Closed eduardorep closed 2 weeks ago
@eduardorep hi! Do you have a URL we can harvest from to test this?
Sure thing, here you go mate: https://doaj.org/oai?verb=ListRecords&metadataPrefix=oai_dc&setSpec=TENDOkRlcm1hdG9sb2d5
Hi @eduardorep just to make sure I got this right: we are talking about the service provider here, using it to harvest a resource, aye?
I tried to read up on the other issues and it seems like you want this to parse just fine, right? Have you tried using our new service provider yet, as it already has an updated version of Woodstox, which might change things already?
Haven't tried yet because we were trying to understand if this would solve our issues. Since using this lib would bring breaking changes I was just trying to understand if this issue had been tackled explicitly. But it seems like your suggestion might be a viable option, thank you very much we will likely try it :) Have a nice one!
Please feel free to come back anytime! This is probably something that would affect Dataverse Installations round the world. Fixing this would definitely be in scope!
Hey, so we upgraded our XOAI to use this fork, so that we could test out whether the issue described in https://github.com/DSpace/xoai/issues/67 is happening, and I'm afraid it does.
For the records listed in the following response:
https://doaj.org/oai?verb=ListRecords&metadataPrefix=oai_dc&setSpec=TENDOkRlcm1hdG9sb2d5
Processing returns the error "The prefix xsi for attribute xsi schemaLocation associated with an element type oai_dc dc is not bound."

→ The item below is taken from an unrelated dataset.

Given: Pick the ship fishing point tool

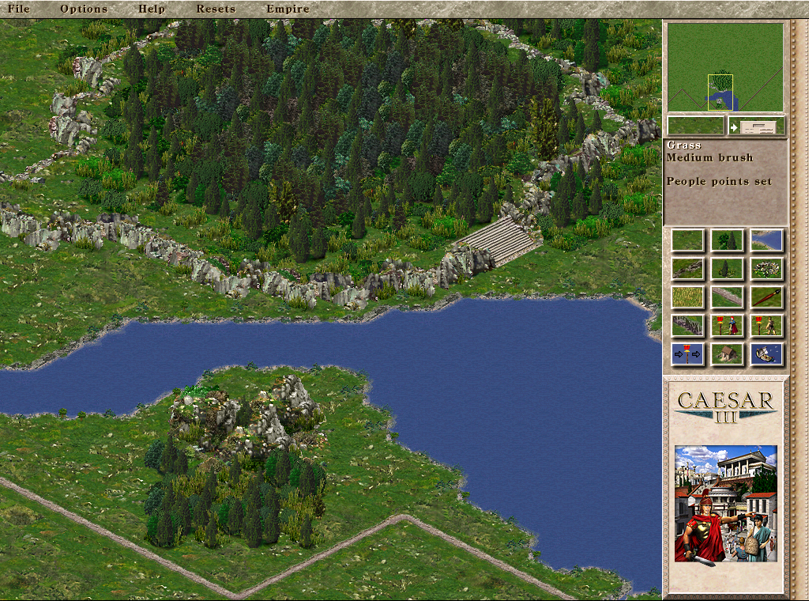Looking at the screenshot, I should (x=766, y=353).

This issue seems to be caused by the fact that the namespace "xmlns:xsi" is only defined in the root OAI-PMH element, and not in each oai_dc:dc element.
While this issue is ultimately caused by a non-compliance of the OAI-PMH specification from DOAJs' part, it would be great if the XOAI parser was able to be configured to ignore namespace errors, or to add namespaces that were defined in the root element on any invalid nodes.

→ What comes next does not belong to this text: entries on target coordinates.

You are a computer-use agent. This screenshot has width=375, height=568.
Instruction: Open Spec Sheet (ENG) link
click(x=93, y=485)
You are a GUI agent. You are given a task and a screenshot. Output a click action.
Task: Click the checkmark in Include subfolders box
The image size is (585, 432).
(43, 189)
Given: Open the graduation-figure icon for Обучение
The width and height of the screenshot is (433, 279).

However, I believe this would be a complicated change, and would probably not be relevant for Dataverse. Do correct me if I'm wrong however :)
@eduardorep @jfeio are you aware of other systems besides DOAJ that are out of compliance with the spec in this way? I'm wondering how common of a problem this is.

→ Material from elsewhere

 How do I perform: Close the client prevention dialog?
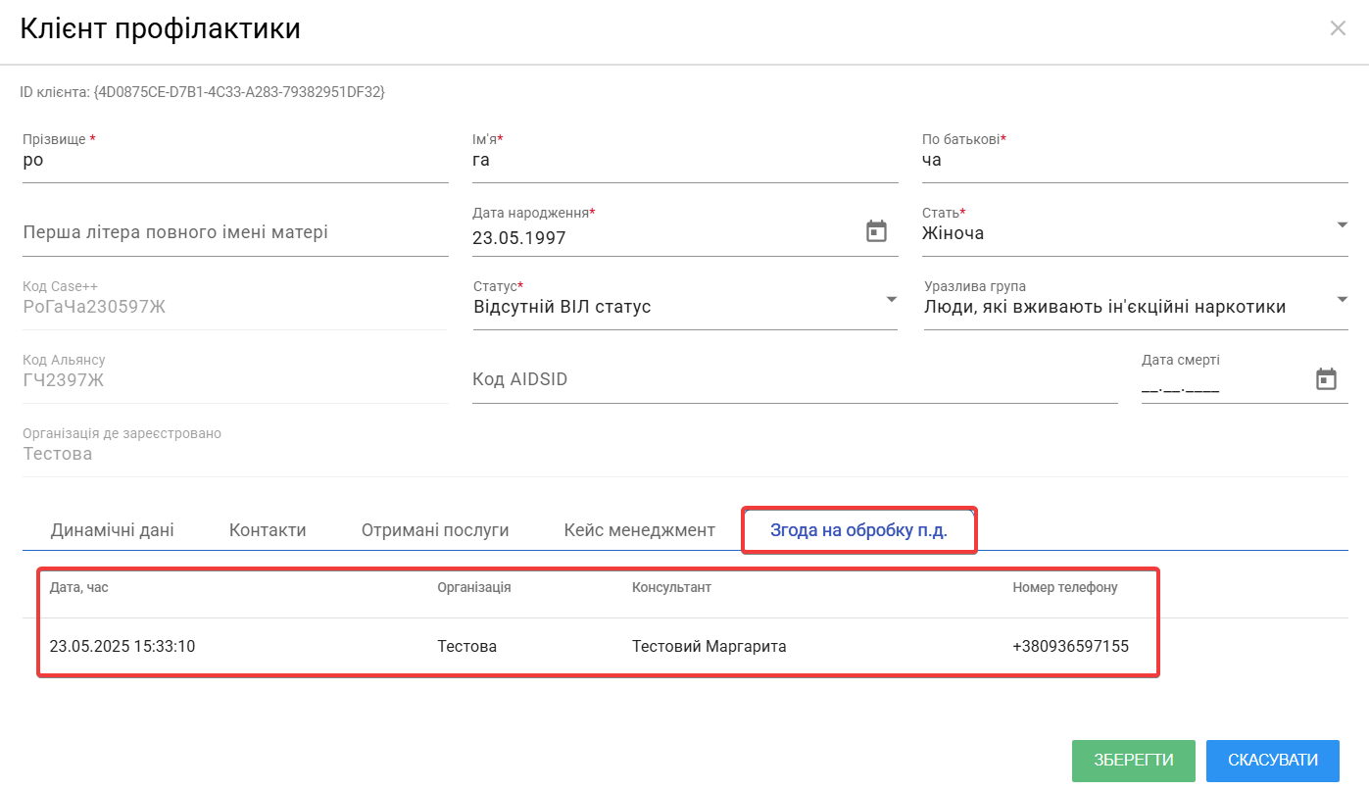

Are either of you interested in creating a pull request? (If so, before you start, I'd like to hear what @landreev and @poikilotherm think.)
Yes there is another one, ScieloBR: https://github.com/DOAJ/doaj/issues/2186#issuecomment-1476402391
Their website: https://www.scielo.br/
An example of a list record from that repository: https://oaipmh.scielo.org/br/oai?verb=ListRecords&metadataPrefix=oai_dc
Hope this helps!
Hi @eduardorep and @jfeio !
I looked into this again today and put some thought into it. Dataverse does not always have this problem you describe, as we are not using the record parser in this project, but a custom one.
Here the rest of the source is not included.